La réaction des entreprises ? Elle se fait souvent trop attendre. « Il faut qu’un fait grave se produise pour les contraindre à enfin poser un diagnostic », reproche Jean-Luc Haas. Et pourtant, tous les spécialistes s’accordent à dire que la prévention primaire, celle qui consiste à réduire le risque d’apparition d’une affection (démarche adoptée par la Française des jeux), est toujours plus efficace que la prévention tertiaire, dont l’objectif est de diminuer les récidives. « Surtout lorsqu’elle est ciblée, avance Xavier Zunigo, en l’occurrence sur les populations les plus chahutées, souvent au cœur des activités historiques. »

Le choc France Télécom a toutefois eu le “mérite” d’interpeller les différents acteurs d’entreprise sur la question des risques psychosociaux. À GDF Suez, par exemple, un groupe de travail dédié a été mis en place avec des représentants de la direction et des syndicats en 2011, après semble-t-il les résultats préoccupants d’une enquête de climat social. « Depuis trois ans, les demandes d’expertise CHSCT concernant les fonctions supports du siège n’arrêtent pas. Dernièrement, les élus ont déclenché deux procédures pour danger grave et imminent », signale Éric Buttazzoni. Jacques Mouton, pour sa part, ne doute pas de la bonne volonté de Gérard Mestrallet, le Pdg, mais elle n’est pas suivie sur le terrain par le reste de la ligne managériale. Ce reproche est aussi celui de la CFE-CGC de France Télécom-Orange.

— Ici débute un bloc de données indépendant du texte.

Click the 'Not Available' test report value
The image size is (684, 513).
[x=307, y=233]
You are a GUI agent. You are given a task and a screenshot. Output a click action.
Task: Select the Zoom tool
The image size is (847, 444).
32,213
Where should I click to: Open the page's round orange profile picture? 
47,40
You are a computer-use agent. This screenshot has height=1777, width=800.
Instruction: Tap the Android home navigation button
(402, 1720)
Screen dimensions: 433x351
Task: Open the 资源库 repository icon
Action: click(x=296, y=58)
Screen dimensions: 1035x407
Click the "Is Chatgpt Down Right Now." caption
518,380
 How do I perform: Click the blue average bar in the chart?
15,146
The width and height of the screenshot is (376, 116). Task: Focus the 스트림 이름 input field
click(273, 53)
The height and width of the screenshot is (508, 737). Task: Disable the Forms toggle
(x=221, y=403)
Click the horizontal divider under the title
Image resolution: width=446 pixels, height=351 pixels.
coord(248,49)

Accompagnement du terrain au quotidien

Le management intermédiaire est à la croisée des chemins. « Il doit rassurer les équipes et conduire le changement sans être, lui, valorisé. C’est souvent le maillon faible, les oubliés », avertit Sandra Enlart, qui voit dans l’accompagnement du terrain au quotidien une première réponse à ces mutations, à condition que l’équipe RH ait été formée à ce suivi. Et après que la direction a donné au collectif de travail une vision et un vrai projet pour l’entreprise. Sans, enfin, être obligé de le mener tambour battant. Selon Xavier Zunigo, « le changement est toujours possible si on l’explique, en prenant le temps. »

L’ESSENTIEL

1 Libéralisation oblige, les entreprises nationales se coulent dans le moule du privé. Les salariés s’adaptent ou pas à ce changement de culture et d’organisation.

2 La réponse des entreprises face à la perte de repères de leurs salariés se fait attendre et est rarement préventive.

3 S’il n’y a pas de recette miracle, le respect de quelques fondamentaux pourrait limiter le choc social, notamment en cumulant vision d’entreprise, accompagnement du terrain et temporisation.